▶ Source text
((

"Dogs are easy. If their tails are up and their eyes soft, you're in."
From the remarkable opening line, "Like Family: Growing Up in Other People's Houses" is like nothing else yet written about the experience of foster care. Billed as a "real-life 'White Oleander,'" Paula McLain's gentle memoir is at once less and much more than the bestselling novel turned Hollywood melodrama. There's no murder, no suicide -- no role for Michelle Pfeiffer or Renée Zellweger -- no drama, in fact, save that of a life unfolding within, and despite, the terrible void of the child welfare system.
McLain is a small child, the middle of three sisters living with their parents in Fresno, Calif., when her family embarks on what will be their last collective outing. A lyrical account of a trip to the drive-in -- "everything was monsters and stars in the Morse-code night" -- bleeds into disaster when McLain's father decides to go back after the movie to rob the ticket window. He is promptly arrested and jailed.
Not long after, McLain's mother heads out to the movies again, with a boyfriend, and never comes back. The girls' paternal grandmother holds on to them for a few months, until their father is released and returns to retrieve them, only to hand them over to the state.
McLain enters foster care with a childish optimism she manages to maintain through multiple placements and serial disappointments: "Up ahead somewhere was a family, a mother, a place not to wait, but to stay."
Instead, she gets the elderly, crotchety Spinozas, who pitch the girls out when their grandson falsely accuses McLain's sister of stealing change from a jelly jar.
"If there's anything odder than being introduced to your new family of complete strangers, I don't know what that might be," McLain observes. Her next home is a stifling place where the girls are locked out when they go outside to play and the furniture is triple-wrapped in plastic to prevent them from coming into contact with the upholstery. Mrs. Clapp, their foster mother, addresses their bed-wetting by feeding them a "dry dinner" and denying them water until the following day. McLain dreams of fountains and sneaks into the bathroom in the middle of the night to suck bath water from used washrags.
One of the book's most striking qualities is its conspicuous lack of drama. The most extreme moments -- episodes of physical and sexual abuse at the hands of various foster parents -- are simply woven into the narrative, dulled by dailiness. When Mr. Clapp begins pulling the 5-year-old McLain into his armchair and forcing her hand into his underwear, it feels less like a startling breach than a stop on a continuum of isolation and confusion.
When, after two years of abuse, McLain tells Mrs. Clapp what her husband has been doing, she is met with silence. The following day, her social worker appears at school to take the sisters to meet their next new family -- a childless young couple who lavish their ready-made daughters with gifts and affection, until they tire of the effort and pack them back up again.
As McLain travels from one household to the next, that family "up ahead somewhere" never materializes. She never feels loved, never "real." Her story unfolds like a grim reversal of "The Velveteen Rabbit," in which a child, through lack of love, comes to feel less and less human and more and more a toy, a prop in other people's domestic dramas.

))

▶ Given material
((

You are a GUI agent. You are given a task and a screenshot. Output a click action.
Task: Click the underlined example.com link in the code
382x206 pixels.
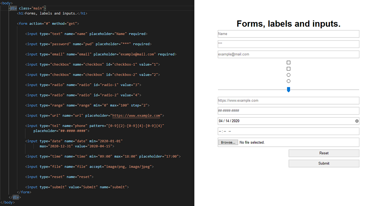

))

▶ Written problem 1
Reproduce the passage from the review of the foster care memoir starting with "Not long after, McLain's" and going on through "a jelly jar.".
▶ Written problem 2
In the review of the foster care memoir, how did Mrs. Clapp deal with the girls' bed-wetting?

▶ Correct response 1
Not long after, McLain's mother heads out to the movies again, with a boyfriend, and never comes back. The girls' paternal grandmother holds on to them for a few months, until their father is released and returns to retrieve them, only to hand them over to the state.
McLain enters foster care with a childish optimism she manages to maintain through multiple placements and serial disappointments: "Up ahead somewhere was a family, a mother, a place not to wait, but to stay."
Instead, she gets the elderly, crotchety Spinozas, who pitch the girls out when their grandson falsely accuses McLain's sister of stealing change from a jelly jar.

▶ Correct response 2
She fed them a "dry dinner" and denied them water until the following day.